ITC Stock Hits 52-Week Low Amid Tax Concerns- Is It a Buy Opportunity?
Business and Industry Overview:
ITC (Indian Tobacco Company) is one of India’s largest conglomerates in the FMCG Industry. It has a wide range of businesses across the country. Established in 1910, ITC is the largest cigarette manufacturer and seller in the country. ITC operates in five business segments at present — FMCG Cigarettes, FMCG Others, Hotels, Paperboards, Paper and Packaging, and Agri-Business. It also has ITC Infotech, its IT division, which offers digital solutions all over the world. ITC India was voted the “Most Admired” company by Fortune India. In terms of market capitalization, ITC is the second-largest FMCG company in India and the third-largest tobacco company in the world. As of March 2024, British American Tobacco is the largest shareholder in the company with a 25.5% stake, followed by Life Insurance Corporation of India, which holds 15.2%.

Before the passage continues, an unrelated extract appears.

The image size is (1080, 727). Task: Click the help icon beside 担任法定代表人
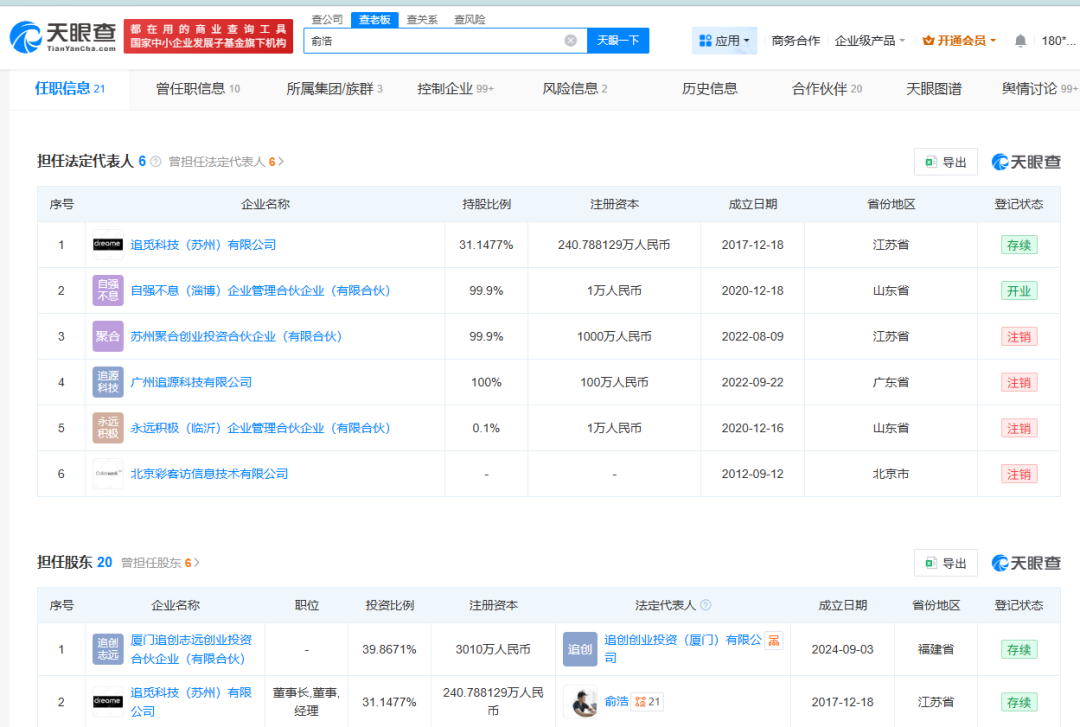click(156, 162)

CRISIL forecasts 7-9% revenue growth for the FMCG sector in the current FY25, driven by increased volume and rural demand recovery. The Fast-moving Consumer Goods (FMCG) sector is India’s fourth-largest sector and has been expanding at a healthy rate over the years because of rising disposable income, a rising youth population, and rising brand awareness among consumers. With household and personal care accounting for 50% of FMCG sales in India, the industry is an important contributor to India’s GDP. ITC is the largest company in the FMCG industry in India, with 80% of the market share.
Latest Stock News:
Recently, ITC’s stock has dropped 9% to a 52-week low of ₹396.2. This happened because the investors were concerned about a potential increase in cigarette taxes from 28% to 40% owing to GST. This is being reflected in the stock market and is the cause of the reduction of market price. The increased taxes might lower ITC’s earnings, which would cause its stock to drop even further.
On February 6, 2025 the company announced that ITC has signed an agreement to buy Prasuma, a well-known brand in frozen, chilled, and ready-to-cook foods like momos, baos, and Korean fried chicken. Prasuma offers 170+ products and focuses on healthy, high-quality food. This deal will help ITC expand in the fast-growing frozen food market, which is worth over ₹10,000 crores. ITC will fully acquire Prasuma in 3 years. It will first buy 43.8% of the company now and the remaining shares in phases by June 2028, based on a set valuation and other agreed conditions.
In July 2023, ITC Limited’s board of directors approved the demerger of its hotel business and the formation of a wholly owned subsidiary called ITC Hotels. The demerger came into effect on 1 January 2025.
With the declaration of the company’s Q3 result, the Board recommends an Interim Dividend of Rs. 6.50 per share for the Financial Year ending 31st March 2025.
Potentials:
ITC’s growth is stable but not very fast. Its stock fell 9% to a 52-week low because of worries about a tax increase on cigarettes from 28% to 40%, which could hurt profits. As a major, the company’s profit comes from cigarettes; an increase in the tax rate of cigarettes can significantly affect the financials of the company. In January 2025, ITC separated its hotel business to focus more on FMCG, paper, and agriculture, which may help profits. Though its sales growth has been slow (7.95% in five years), ITC is financially strong and has low debt, a 27.5% ROE and a 3.42% dividend yield. It also announced a ₹6.50 per share dividend for FY 2025, making it a good option for steady-income investors. The company plans to invest Rs. 20,000 Cr in the medium term across all its businesses to enhance structural competitiveness.
Analyst Insights:
ITC is financially strong, with low debt, a high 27.5% ROE, and a 3.42% dividend yield. It pays 92.4% of its profits as dividends, making it great for investors looking for steady income. However, its sales growth has been slow (7.95% in five years), which could limit future expansion. This means ITC is a stable investment for consistent returns but may not grow quickly as it is in the mature stage of its business cycle.
The company has strong fundamentals and has the ability to bounce back from its 52-week low market price. The investors who already hold the shares should wait and see because if the tax rate on cigarettes is increased, it might affect the profitability in the short run, but the company can provide a stable return overall in long run.
For the investors who are willing to take risks, they can buy the stock and expect a good return in the long-term future.